[Records from a dataset]
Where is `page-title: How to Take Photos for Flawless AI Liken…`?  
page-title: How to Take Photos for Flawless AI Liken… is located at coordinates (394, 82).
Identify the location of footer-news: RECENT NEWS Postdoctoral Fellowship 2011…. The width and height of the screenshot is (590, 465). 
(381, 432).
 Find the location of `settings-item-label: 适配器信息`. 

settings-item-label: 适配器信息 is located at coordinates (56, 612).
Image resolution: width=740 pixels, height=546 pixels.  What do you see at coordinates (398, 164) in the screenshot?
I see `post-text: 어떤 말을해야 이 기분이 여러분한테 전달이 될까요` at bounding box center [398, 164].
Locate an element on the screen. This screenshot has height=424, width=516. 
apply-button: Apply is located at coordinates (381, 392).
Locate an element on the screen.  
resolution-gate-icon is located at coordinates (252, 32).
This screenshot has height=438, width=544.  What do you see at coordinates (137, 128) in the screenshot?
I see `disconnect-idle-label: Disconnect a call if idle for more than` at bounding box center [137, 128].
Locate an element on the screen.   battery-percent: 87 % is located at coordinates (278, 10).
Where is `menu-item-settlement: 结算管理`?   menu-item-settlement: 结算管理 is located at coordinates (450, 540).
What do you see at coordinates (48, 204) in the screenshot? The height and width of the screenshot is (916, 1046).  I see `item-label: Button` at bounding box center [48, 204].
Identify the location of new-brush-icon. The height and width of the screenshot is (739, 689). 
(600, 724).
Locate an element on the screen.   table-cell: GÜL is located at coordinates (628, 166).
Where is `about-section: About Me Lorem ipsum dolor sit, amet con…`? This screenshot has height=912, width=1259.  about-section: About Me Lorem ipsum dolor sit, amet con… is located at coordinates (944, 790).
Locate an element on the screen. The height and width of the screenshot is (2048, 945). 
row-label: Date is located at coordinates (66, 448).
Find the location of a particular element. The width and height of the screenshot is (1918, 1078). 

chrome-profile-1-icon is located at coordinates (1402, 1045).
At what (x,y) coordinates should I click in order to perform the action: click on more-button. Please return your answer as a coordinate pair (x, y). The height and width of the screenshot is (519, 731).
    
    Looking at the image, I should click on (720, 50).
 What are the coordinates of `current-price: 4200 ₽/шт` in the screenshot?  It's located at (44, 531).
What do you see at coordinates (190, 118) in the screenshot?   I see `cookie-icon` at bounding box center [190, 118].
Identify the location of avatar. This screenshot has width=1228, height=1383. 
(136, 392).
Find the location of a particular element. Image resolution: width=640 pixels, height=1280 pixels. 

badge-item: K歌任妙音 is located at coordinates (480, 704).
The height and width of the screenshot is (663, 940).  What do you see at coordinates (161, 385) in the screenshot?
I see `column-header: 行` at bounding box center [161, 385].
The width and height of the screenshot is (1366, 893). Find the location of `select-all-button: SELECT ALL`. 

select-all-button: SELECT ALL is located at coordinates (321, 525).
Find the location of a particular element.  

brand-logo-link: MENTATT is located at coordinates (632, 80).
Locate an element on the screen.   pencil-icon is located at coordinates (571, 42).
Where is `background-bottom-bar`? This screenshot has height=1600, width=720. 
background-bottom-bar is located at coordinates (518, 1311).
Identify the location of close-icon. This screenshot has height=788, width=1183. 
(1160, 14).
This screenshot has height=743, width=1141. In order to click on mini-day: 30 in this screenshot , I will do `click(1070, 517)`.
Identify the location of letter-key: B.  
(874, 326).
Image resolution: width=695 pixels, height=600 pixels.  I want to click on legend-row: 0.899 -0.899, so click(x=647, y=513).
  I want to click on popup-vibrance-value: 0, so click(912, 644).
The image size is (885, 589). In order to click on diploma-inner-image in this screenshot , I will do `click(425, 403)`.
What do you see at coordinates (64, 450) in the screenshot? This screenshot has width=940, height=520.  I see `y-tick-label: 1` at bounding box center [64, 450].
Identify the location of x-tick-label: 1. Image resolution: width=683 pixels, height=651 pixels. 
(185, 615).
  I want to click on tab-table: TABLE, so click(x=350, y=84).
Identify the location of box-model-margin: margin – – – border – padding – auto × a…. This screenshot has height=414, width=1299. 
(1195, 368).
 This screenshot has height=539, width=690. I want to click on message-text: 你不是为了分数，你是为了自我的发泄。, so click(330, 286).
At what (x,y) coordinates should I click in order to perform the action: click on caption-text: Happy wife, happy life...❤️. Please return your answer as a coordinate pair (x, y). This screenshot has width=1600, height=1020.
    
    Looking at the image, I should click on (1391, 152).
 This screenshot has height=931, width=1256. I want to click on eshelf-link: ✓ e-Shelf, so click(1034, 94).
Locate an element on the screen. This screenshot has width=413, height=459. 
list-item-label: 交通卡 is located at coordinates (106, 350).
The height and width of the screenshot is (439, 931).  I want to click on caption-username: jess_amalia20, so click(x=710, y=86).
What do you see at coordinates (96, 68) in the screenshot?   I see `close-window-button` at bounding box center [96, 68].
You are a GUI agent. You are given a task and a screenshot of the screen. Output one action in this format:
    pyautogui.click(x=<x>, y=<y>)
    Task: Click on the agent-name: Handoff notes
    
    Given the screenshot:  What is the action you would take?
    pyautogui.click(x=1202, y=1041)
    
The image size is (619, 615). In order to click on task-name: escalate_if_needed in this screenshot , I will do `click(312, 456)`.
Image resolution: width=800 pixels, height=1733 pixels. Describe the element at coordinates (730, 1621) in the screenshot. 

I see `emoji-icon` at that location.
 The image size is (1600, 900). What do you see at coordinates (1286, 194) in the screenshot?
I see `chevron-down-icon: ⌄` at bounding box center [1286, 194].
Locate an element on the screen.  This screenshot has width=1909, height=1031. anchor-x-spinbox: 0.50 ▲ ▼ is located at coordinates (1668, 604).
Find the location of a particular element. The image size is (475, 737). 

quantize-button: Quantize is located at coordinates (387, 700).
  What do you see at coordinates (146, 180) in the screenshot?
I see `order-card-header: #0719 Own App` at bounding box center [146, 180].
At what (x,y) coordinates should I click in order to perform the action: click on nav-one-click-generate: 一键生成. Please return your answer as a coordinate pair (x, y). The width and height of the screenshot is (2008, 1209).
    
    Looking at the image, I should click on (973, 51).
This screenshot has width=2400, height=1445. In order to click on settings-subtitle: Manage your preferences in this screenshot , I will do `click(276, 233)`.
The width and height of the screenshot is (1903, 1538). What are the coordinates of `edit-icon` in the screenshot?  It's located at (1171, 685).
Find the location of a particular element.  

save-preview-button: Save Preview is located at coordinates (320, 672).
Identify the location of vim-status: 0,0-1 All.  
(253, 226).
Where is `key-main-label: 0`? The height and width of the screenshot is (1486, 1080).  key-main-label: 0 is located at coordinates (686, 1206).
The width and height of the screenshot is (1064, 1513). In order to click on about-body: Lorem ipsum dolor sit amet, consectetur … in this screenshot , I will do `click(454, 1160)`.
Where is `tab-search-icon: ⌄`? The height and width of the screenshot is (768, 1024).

** Your goal **
Copy out word for word the stretch of items from the line containing "at (44, 531)." through the line containing "What do you see at coordinates (190, 118)".

** Written response **
 What are the coordinates of `current-price: 4200 ₽/шт` in the screenshot?  It's located at (44, 531).
What do you see at coordinates (190, 118) in the screenshot?   I see `cookie-icon` at bounding box center [190, 118].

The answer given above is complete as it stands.